Quellenauszug:
____

In Diskussionen sind manche Neonazis mitunter sogar recht eloquent, durchaus nicht dumm und keineswegs zu unterschätzen. Sie wirken sogar manchmal ganz sympathisch, machen stilistische Anleihen bei den Autonomen, sind frech und reden wie ihnen der Schnabel gewachsen ist. Manche Kommunalpolitiker sehen alt aus, wenn die NPD plötzlich für ein Kinderheim spendet, wenn sie Jugendliche umwerben, "etwas für die Jugend tun".
Das ist übrigens ein Pfund, mit dem Rechte seit den 60ern wuchern konnten. Die Wiking Jugend und unzählige Ableger knüpften an die HJ an. Und für Propagandazwecke ist sie als "saubere" NS Organisation geeigneter, denn sie wurde nicht wie die SS als "verbrecherische Organisation" eingestuft. Sie sagen, daß die Nazis etwas für die Jugend getan hätten, die Leute von der Straße geholt hätten, Kameradschaft gepflegt hätten. Die Jugend sei damals noch "echt begeistert" gewesen.

____

Rohdaten:
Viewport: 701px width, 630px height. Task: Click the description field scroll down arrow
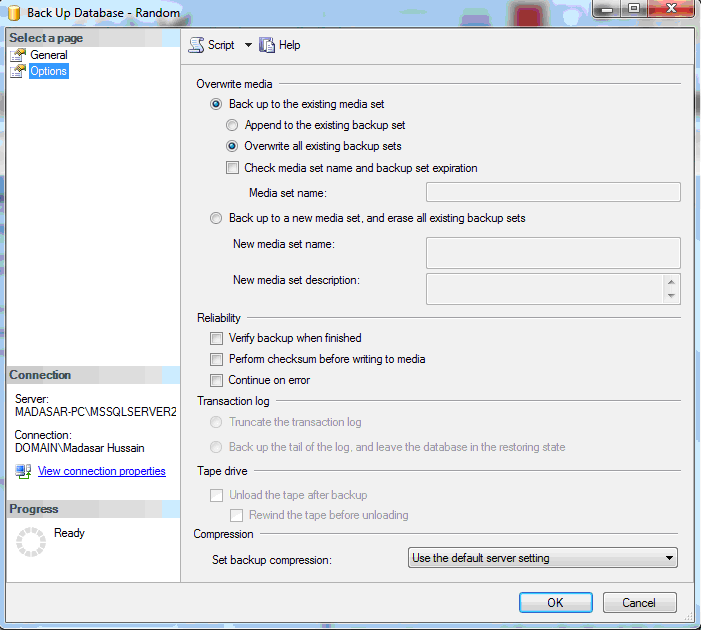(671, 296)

____

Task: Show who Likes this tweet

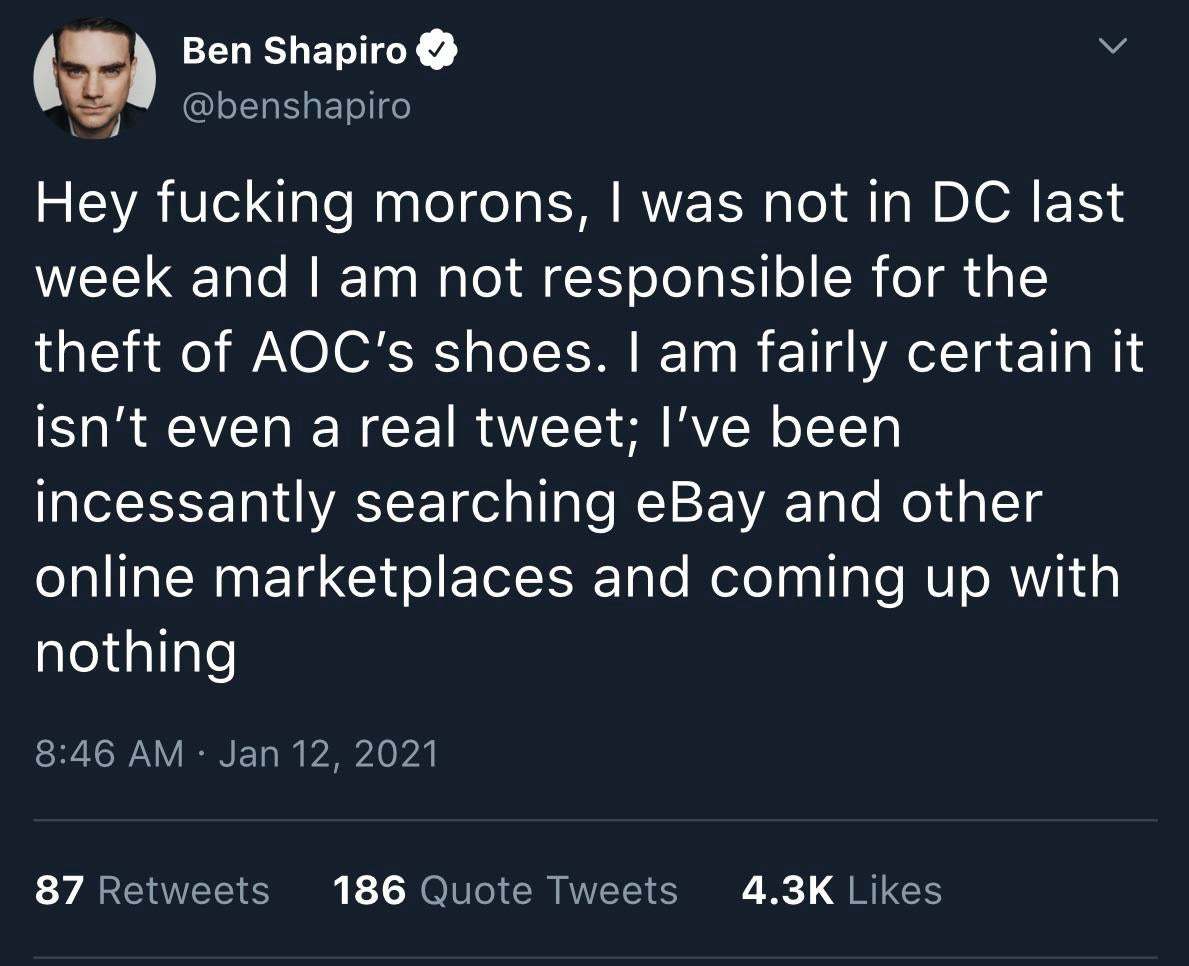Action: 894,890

____

Aufgabenstellung:
Woran knüpften laut dem Quellenauszug die Wiking Jugend und ihre zahlreichen Ableger an?

Antwort:
An die HJ.